Neither the dependency law nor the applicable rules of court specify what the juvenile court must do in such circumstances-that is, when the parents make a voluntary designated relinquishment that becomes final after the court has set a section 366.26 hearing, but before the date set for the section 366.26 hearing. The scheme outlined above, however, makes it clear what a juvenile court may not do. The court is barred by section 361, subdivision (b), from making any order that interferes with a birth parent's final, voluntary designated relinquishment.

[4] The orders made by the juvenile court in this case impermissibly interfered with the parents' relinquishment in several respects. First and foremost, the court was no longer authorized to order the involuntary termination of parental rights. The parents had effectively terminated their parental rights through the alternative procedure of voluntary relinquishment, an alternative expressly authorized by section 366.26, subdivision (a). Moreover,**920 an order of involuntary termination, once it becomes final, is conclusive and binding in nature, both on the parents and the minor, and the juvenile court cannot set it aside.FN8 (§ 366.26, subd. (i)(1).) As such, it would necessarily interfere with and effectively cut off the parents' one remaining right to rescind their relinquishment in the event the designated placement was terminated before adoption became final. (Fam.Code, § 8700, subds. (g) & (h).)

FN8. There is a limited exception applicable when the plan for adoption has been unsuccessful after at least three years. (§ 366.26, subd. (i)(2).)

Because the court could not properly make an order that involuntarily terminated Father's and Mother's parental rights, it was also precluded from making an order under section 366.26 placing the minor for adoption. *1153 (§ 366.26, subd. (b)(1).) The minor had already been placed for adoption through the final designated relinquishment, at which point State Adoptions was entitled to exclusive custody and control of the minor until the granting of an order of adoption. (Fam.Code, § 8704, subd. (a).) The most that the juvenile could properly do, under theses circumstances, was to hold a hearing for the purpose of vacating the scheduled section 366.26 hearing, and state on the record its reasons for doing so. That is, the selection of a permanent plan under section 366.26 had become unnecessary because the parents and State Adoptions, through a final, voluntary designated relinquishment, had freed the minor for adoption through State Adoptions, a public adoption agency.

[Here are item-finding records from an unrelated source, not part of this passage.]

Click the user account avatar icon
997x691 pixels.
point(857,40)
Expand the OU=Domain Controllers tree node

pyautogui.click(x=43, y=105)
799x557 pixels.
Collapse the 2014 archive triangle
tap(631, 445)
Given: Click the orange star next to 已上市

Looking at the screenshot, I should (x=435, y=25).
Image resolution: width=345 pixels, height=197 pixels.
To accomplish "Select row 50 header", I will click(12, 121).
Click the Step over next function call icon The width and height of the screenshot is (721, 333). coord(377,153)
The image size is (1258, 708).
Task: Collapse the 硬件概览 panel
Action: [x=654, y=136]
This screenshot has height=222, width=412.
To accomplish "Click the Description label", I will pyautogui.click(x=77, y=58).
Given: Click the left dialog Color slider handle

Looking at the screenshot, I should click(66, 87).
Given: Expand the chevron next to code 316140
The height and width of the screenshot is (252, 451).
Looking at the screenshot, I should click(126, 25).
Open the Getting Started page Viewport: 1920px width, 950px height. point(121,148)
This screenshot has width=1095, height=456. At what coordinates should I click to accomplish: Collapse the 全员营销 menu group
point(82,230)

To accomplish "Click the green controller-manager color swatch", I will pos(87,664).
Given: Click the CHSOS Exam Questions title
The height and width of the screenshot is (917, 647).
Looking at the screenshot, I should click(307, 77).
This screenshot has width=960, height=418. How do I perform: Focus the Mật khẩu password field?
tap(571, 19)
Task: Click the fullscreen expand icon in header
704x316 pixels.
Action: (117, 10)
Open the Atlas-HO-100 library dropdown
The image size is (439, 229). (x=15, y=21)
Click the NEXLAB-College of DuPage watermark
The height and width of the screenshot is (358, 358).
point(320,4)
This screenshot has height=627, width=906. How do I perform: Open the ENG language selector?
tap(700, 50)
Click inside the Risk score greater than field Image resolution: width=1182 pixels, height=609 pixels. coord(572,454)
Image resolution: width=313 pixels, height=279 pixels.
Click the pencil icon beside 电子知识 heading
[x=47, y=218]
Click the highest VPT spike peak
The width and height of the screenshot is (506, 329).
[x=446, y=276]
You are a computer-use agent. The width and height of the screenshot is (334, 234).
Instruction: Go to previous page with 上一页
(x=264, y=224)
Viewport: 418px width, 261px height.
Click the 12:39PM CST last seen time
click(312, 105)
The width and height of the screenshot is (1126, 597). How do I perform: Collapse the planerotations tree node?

Finally, it was error for the juvenile court in this instance to issue an order granting the request of the minor's current caregivers, Foster Parents, for designation as prospective adoptive parents. Such an order may only be made at a section 366.26 hearing or thereafter. (§ 366.26, subd. (n)(1).) But the court in this instance could not accomplish the purposes of a section 366.26 hearing. It was precluded by the final voluntary designated relinquishment from ordering the involuntary termination of parental rights, and thus from ordering the minor placed for adoption. Nor was the court authorized to select any other permanent plan, as the relinquishment had effectively accomplished such a selection by freeing the minor for adoption through State Adoptions. As we have noted, the only proper course open to the court was to vacate the section 366.26 hearing, and thus it was premature for the court to consider properly any request for designation as prospective adoptive parents under section 366.26, subdivision (n). More importantly, the order designating Foster Parents as prospective adoptive parents was in critical conflict with the Father's and Mother's final designation of Aunt and P.F. as the intended adoptive placement, in violation of section 361, subdivision (b) and Family Code section 8700, subdivision (f).

[5] The Department argues that the juvenile court was entitled to proceed with the section 366.26 hearing in order to address the protections offered to current caregivers under subdivision (n) of section 366.26, because those provisions are applicable “[n]otwithstanding section 8704 of the Family Code.” (See § 366.26, subd. (n)(1).) The simple answer to this is that “exclusive custody and control” provisions of Family Code section 8704 apply when a child has been freed for adoption by “either relinquishment or termination of parental rights.” (Fam.Code, § 8704, subd. (a), italics added.) When this language is read together with section 366.26, subdivision (n)(1), it is clear that the procedures of section 366.26, subdivision (n), are intended**921 to limit the “exclusive custody and control” provisions of Family Code section 8704 only when the child has been freed for adoption through a juvenile *1154 court order terminating parental rights involuntarily in a section 366.26 hearing. The protections for current caregivers under section 366.26, subdivision (n), do not come into play when a child has been freed for adoption through the voluntary relinquishment procedures of Family Code section 8700. Any such interpretation would allow the error that occurred in this case-a designation of current caregivers as prospective adoptive parents that actively conflicts with a voluntary designated relinquishment in violation of the protections afforded to birth parents under section 361, subdivision (b).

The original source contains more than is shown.